Cooper Flagg’s Duke debut is just the start of a season full of highly anticipated moves
DURHAM, NC – Twenty minutes was just a taste.
Or rather: a plague.
Only so much can be gleaned from these preseason, meet-the-team, intrasquad events, like Duke’s Countdown to Craziness on Friday night. They’re as much about the schtick – mood lighting, air cannons, crazy introductory dances – as they are about any actual basketball. And of course they don’t count.
But her Doing have meaning.
Especially in the case of this projected preseason top-five team — featuring the nation’s top freshman in Cooper Flagg and a bevy of other NBA hopefuls — this is a glimpse. A snapshot of what is possible. So when you see junior guard Tyrese Proctor on the fast break, with Flagg – the projected No. 1 pick in the 2025 NBA Draft – sprinting ahead of him, and then you see Proctor kick an outlet pass forward and you see Flagg loading up as he goes to the edge leaves…
Well, you start to imagine the possibilities. About the high-flying acrobatics that will unfold, yes, but also beyond. Your thoughts jump ahead to the kind of spectacular plays and games this team has in store, if it can live up to even a fraction of the still-growing hype surrounding it.
At least the moment paid off: Flagg lifted off effortlessly from the Cameron Indoor track, flipped backwards in the air and spooled home a highlight reel with a ho-hum attitude.
His face seemed to say: there is more to come.
“You can’t really describe it, the feeling when you’re playing,” Flagg said. “You can’t really experience that kind of thing until it happens.”
Flagg finished the night with 13 points – third most overall as players changed teams at halftime – as well as three rebounds, three assists and two turnovers. He was… good, if not overly respectful.
“I thought Cooper was a little hesitant tonight and just getting a feel for things,” coach Jon Scheyer said. “That’s the great thing about Coop: he’s such a team player and he has such a good feel for the game.”
That much was clear, even on his first basket. The 6-foot-4 Maine native drove from beyond the arc to his left and then switched the ball in the air to his right hand, displaying the inside touch and finishing he is known for. From the front row of Duke’s student section, through the raucous applause, you could hear one Cameron Crazie note the occasion:
Those were Cooper Flagg’s first points at Duke.
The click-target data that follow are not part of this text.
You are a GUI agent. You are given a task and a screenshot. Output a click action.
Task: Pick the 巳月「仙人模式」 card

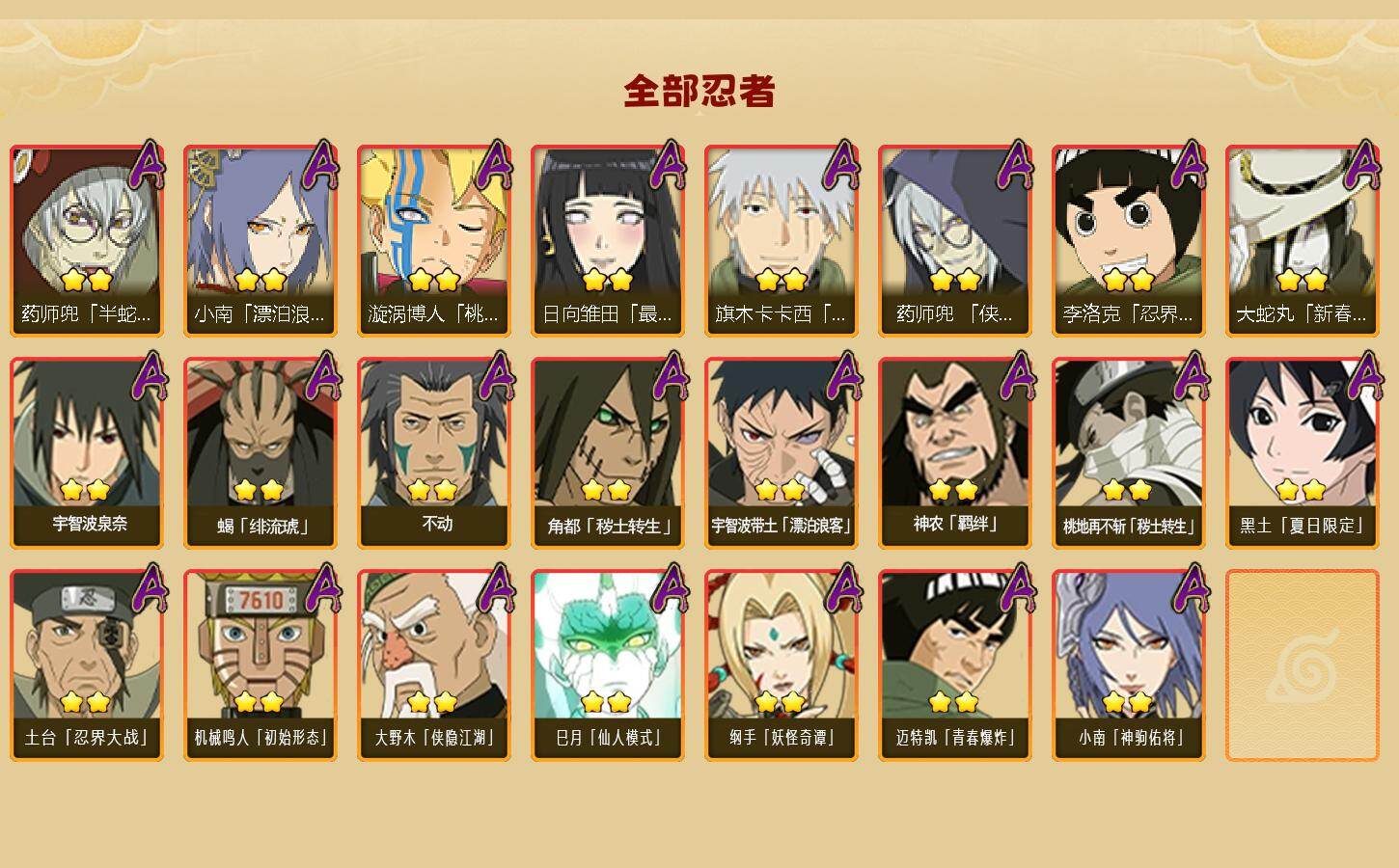coord(608,665)
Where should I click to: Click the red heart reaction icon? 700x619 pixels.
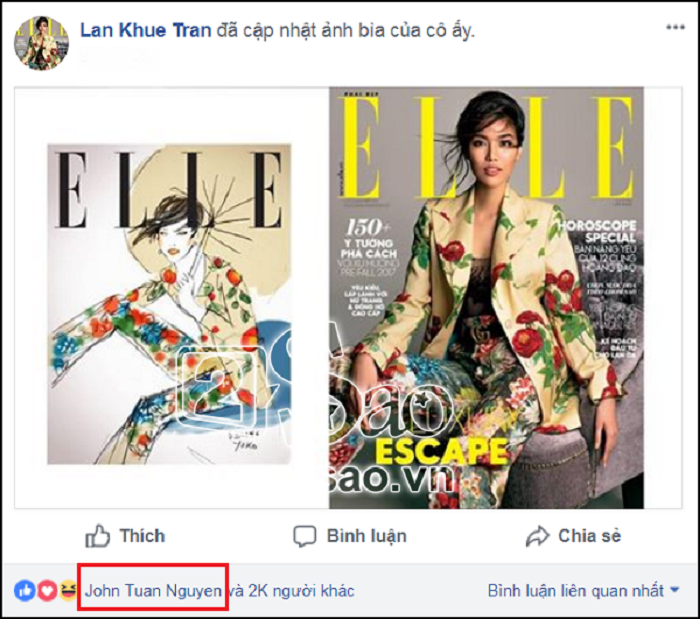pyautogui.click(x=47, y=591)
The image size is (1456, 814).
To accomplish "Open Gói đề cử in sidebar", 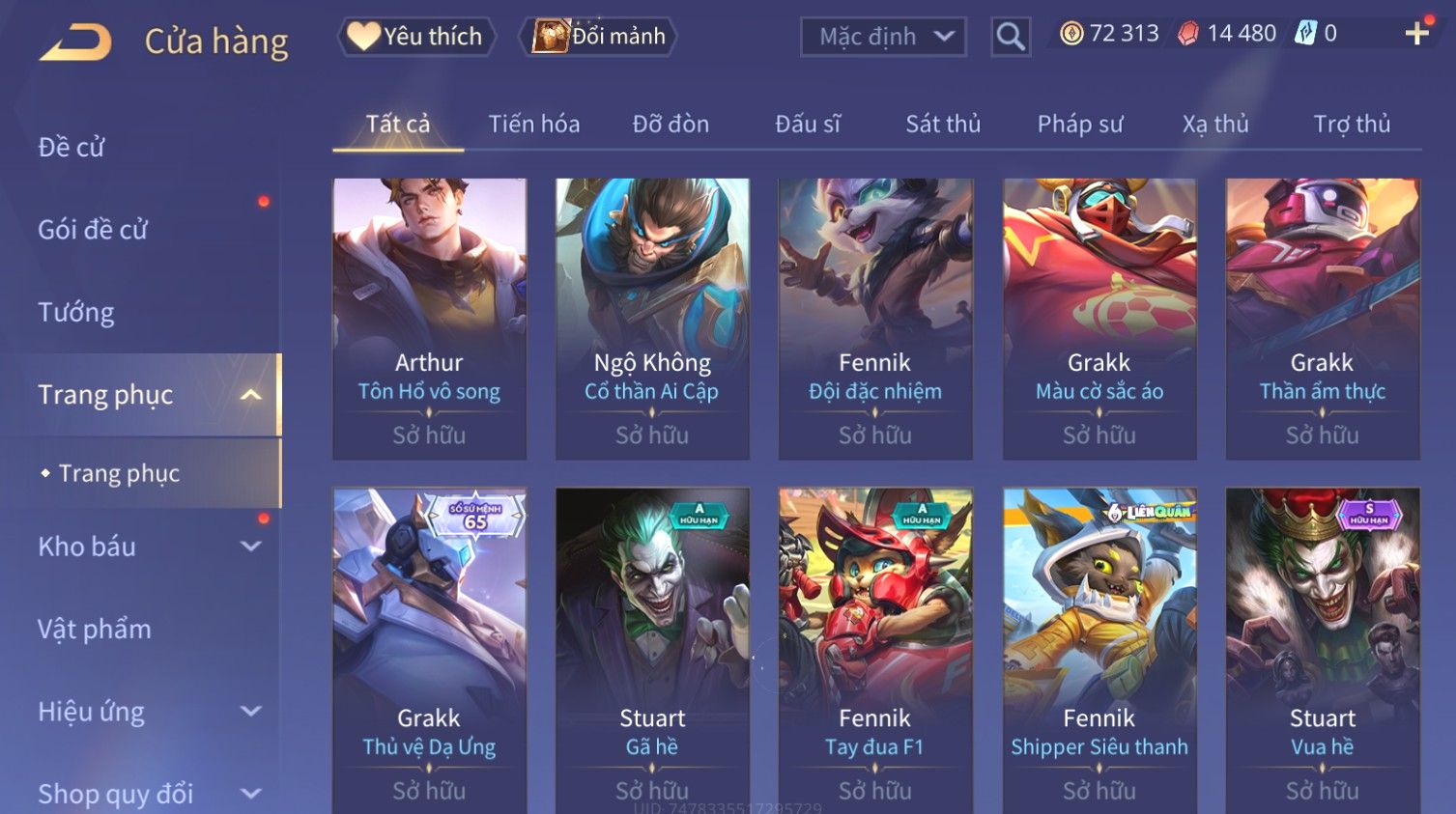I will point(93,230).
The novelty surrounding Flagg, especially early on — and especially if he’s as good as expected, somewhere near the Zion Williamson stratosphere that no one in college has occupied since — will be something. His first dunk. First choose six. First 20-point game, first double-double. Everything. Diligent attention will be paid to the continued rise of someone who was considered “generative” by the masses even before his 18th birthday. (That’s December 21, by the way; Georgia Tech drew the short stick and hosts the Blue Devils that evening.)
Of course, Flagg can’t look at this season that way. That includes his teammates, many of whom — like fellow freshmen Khaman Maluach and Kon Knueppel — will likely follow him to the NBA as early as June of next year. If Duke learned anything from Williamson’s star-studded 2018-19 season, it was how to handle the spectacle that follows a phenomenon.
“You just have to stay present,” Proctor said. “Everyone knows who Coop is. Everyone knows who Khaman is. Everyone knows who all these guys are. So I think everyone was on the same page from day one. We didn’t necessarily have to sit down and talk about, “It’s going to be us over me.” Everyone pretty much knows that.”
But saying that in front of your home fans, on a night that is more ceremonial than serious, is one thing – and keeping it up after a tough early-season spell is another. In the first month of the season, Duke plays (deep breath) against Kentucky in the Champions Classic in Atlanta, in Arizona, against Kansas in Las Vegas, all before hosting Auburn in the ACC-SEC Challenge in early December. That’s three The Athletics‘s top 10 teams of the preseason, one after another. By Flagg’s birthday, we’ll have a good idea of what kind of talent he is, what kind of team Duke is – and how fair the national title expectations for this squad really are.
Friday was a preview of that, a 20-minute segment before Duke plays more than 30 games over the next five – maybe six – months.
It’s nothing worth overreacting to.
But it is, if nothing else, worth mentioning. Because Friday was the start of Flagg and Duke.
“I enjoyed seeing him in a Duke uniform tonight,” Scheyer said. “I know so much.”